Mme [L] [Z] [I] [P] sera également condamnée au paiement d’une indemnité mensuelle d’occupation pour la période courant du 28 janvier 2025 à la date de la libération effective et définitive des lieux. Cette indemnité mensuelle d’occupation, visant à compenser et à indemniser l’occupation des lieux sans droit ni titre, sera fixée au montant résultant du loyer et des charges, tel qu’il aurait été si le contrat s’était poursuivi.
L’arriéré pour la période comprise entre la date d’acquisition des effets de la clause résolutoire et l’audience étant liquidé dans la somme provisionnelle déjà ordonnée, Mme [L] [Z] [I] [P] sera condamnée au paiement d’une indemnité mensuelle d’occupation à compter du mois suivant, soit le 1er juillet 2025.
V. SUR LES DEMANDES ACCESSOIRES :
Mme [L] [Z] [I] [P], partie perdante, supportera la charge des dépens, qui comprendront notamment le coût du commandement de payer et de l’assignation.
Compte tenu des démarches judiciaires qu’a dû accomplir M. [J] [N], Mme [L] [Z] [I] [P] sera condamnée à lui payer une somme de 400 € au titre de l’article 700 du code de procédure civile.

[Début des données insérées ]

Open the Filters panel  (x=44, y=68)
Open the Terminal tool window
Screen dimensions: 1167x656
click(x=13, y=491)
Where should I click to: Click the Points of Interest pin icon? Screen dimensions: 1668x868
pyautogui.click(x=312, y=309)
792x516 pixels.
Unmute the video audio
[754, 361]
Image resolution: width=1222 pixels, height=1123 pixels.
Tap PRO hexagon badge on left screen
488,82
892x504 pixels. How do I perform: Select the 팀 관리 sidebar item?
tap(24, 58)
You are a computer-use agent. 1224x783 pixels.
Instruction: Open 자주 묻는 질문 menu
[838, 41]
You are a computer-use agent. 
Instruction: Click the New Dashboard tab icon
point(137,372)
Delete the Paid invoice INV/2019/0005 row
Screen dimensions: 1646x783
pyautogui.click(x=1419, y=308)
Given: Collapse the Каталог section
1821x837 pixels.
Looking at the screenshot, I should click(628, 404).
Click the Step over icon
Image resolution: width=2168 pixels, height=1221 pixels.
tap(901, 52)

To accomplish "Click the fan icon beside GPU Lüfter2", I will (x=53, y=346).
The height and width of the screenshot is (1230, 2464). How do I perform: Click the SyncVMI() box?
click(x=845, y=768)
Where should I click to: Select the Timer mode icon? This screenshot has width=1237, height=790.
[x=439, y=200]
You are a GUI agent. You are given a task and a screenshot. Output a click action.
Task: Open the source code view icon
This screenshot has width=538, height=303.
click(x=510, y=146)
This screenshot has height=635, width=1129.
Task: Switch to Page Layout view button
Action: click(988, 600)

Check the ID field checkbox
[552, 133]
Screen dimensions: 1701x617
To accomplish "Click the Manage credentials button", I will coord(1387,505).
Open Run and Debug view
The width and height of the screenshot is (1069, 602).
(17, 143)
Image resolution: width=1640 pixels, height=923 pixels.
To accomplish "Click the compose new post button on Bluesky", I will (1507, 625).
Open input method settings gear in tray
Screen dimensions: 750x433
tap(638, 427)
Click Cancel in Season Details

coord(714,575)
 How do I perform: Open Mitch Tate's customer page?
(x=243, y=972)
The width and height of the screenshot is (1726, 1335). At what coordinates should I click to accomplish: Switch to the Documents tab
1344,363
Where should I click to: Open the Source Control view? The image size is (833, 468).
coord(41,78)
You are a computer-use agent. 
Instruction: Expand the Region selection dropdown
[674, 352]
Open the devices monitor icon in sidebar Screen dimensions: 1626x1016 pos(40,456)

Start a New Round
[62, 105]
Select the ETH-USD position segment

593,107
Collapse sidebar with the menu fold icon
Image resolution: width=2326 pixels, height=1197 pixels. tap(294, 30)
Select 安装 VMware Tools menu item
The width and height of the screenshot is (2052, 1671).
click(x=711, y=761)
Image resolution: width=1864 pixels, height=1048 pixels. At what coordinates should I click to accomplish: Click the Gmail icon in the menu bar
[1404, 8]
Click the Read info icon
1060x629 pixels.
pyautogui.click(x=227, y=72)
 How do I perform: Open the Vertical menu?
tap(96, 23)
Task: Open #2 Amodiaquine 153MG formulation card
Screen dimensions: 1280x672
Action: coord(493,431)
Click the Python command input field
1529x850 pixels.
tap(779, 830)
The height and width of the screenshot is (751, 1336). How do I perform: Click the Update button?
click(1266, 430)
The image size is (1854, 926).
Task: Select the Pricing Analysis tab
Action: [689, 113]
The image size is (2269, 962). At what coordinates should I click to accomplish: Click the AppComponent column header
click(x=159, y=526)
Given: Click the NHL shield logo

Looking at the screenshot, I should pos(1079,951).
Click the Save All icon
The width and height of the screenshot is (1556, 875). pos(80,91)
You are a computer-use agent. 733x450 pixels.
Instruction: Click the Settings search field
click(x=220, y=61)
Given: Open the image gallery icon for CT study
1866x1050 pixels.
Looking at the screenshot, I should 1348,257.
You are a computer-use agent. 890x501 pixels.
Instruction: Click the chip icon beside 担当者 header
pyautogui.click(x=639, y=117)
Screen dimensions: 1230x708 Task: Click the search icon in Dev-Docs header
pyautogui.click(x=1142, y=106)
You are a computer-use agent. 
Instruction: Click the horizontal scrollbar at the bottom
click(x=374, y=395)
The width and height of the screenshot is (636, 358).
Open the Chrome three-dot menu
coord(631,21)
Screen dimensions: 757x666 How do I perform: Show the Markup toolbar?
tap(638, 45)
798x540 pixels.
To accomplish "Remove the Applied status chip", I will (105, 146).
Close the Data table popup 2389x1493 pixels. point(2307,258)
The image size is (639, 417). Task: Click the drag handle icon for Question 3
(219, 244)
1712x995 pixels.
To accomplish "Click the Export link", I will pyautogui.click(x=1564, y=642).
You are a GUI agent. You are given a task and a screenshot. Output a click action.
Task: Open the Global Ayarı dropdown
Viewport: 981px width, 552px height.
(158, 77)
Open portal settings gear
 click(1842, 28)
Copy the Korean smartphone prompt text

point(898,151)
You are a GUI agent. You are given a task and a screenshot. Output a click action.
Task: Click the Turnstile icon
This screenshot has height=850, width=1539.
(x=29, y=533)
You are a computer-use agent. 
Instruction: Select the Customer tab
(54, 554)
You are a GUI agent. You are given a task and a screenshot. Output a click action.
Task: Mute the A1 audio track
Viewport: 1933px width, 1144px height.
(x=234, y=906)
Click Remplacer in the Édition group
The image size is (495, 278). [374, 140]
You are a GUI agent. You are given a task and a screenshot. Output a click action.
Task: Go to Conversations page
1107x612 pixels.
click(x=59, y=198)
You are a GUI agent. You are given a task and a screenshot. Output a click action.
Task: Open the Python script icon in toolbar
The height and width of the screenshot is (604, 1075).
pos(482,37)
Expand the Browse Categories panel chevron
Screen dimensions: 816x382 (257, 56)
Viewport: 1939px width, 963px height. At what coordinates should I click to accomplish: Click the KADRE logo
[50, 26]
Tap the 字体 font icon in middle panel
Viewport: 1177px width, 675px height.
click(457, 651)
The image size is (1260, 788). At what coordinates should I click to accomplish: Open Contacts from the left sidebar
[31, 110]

La présente décision est de plein droit exécutoire à titre provisoire.
PAR CES MOTIFS,
Le juge des contentieux de la protection statuant en référé, par mise à disposition au greffe, par ordonnance contradictoire et en premier ressort,
CONSTATONS que les conditions d’acquisition de la clause résolutoire figurant au bail conclu le 02 février 2021 entre M. [J] [N] et Mme [L] [Z] [I] [P] concernant l’appartement à usage d’habitation situé au [Adresse 4], avec parking n°16, sont réunies à la date du 28 janvier 2025;
CONSTATONS que Mme [L] [Z] [I] [P] n’a pas formé de demande de suspension des effets de la clause résolutoire ;
ORDONNONS en conséquence à Mme [L] [Z] [I] [P] de libérer les lieux et de restituer les clés dès la signification de la présente ordonnance ;
DISONS qu’à défaut pour Mme [L] [Z] [I] [P] d’avoir volontairement libéré les lieux et restitué les clés dans ce délai, M. [J] [N] pourra, deux mois après la signification d’un commandement de quitter les lieux, faire procéder à son expulsion ainsi qu’à celle de tous occupants de son chef, y compris le cas échéant avec le concours d’un serrurier et de la force publique ;
CONDAMNONS Mme [L] [Z] [I] [P] à payer à M. [J] [N] à titre provisionnel la somme de 4.326,86 € (décompte arrêté au 10 juin 2025, incluant juin 2025), avec les intérêts au taux légal à compter de la présente ordonnance;
DEBOUTONS Mme [L] [Z] [I] [P] de sa demande en délai de paiement;
CONDAMNONS Mme [L] [Z] [I] [P] à payer à M. [J] [N] à titre provisionnel une indemnité mensuelle d’occupation à compter du 1er juillet 2025 et jusqu’à la date de la libération définitive des lieux et la restitution des clés, l’arriéré dû au titre de l’indemnité d’occupation pour la période courant du 28 janvier 2025 au 30 juin 2025 étant déjà comprise dans la somme ci-avant ordonnée ;
FIXONS cette indemnité mensuelle d’occupation au montant du loyer et des charges, calculés tels que si le contrat s’était poursuivi ;
CONDAMNONS Mme [L] [Z] [I] [P] à payer à M. [J] [N] une somme de 400 € au titre de l’article 700 du code de procédure civile ;
CONDAMNONS Mme [L] [Z] [I] [P] aux dépens, qui comprendront notamment le coût du commandement de payer et de l’assignation ;
REJETONS les demandes plus amples ou contraires ;
RAPPELONS que la présente ordonnance est de plein droit exécutoire à titre provisoire.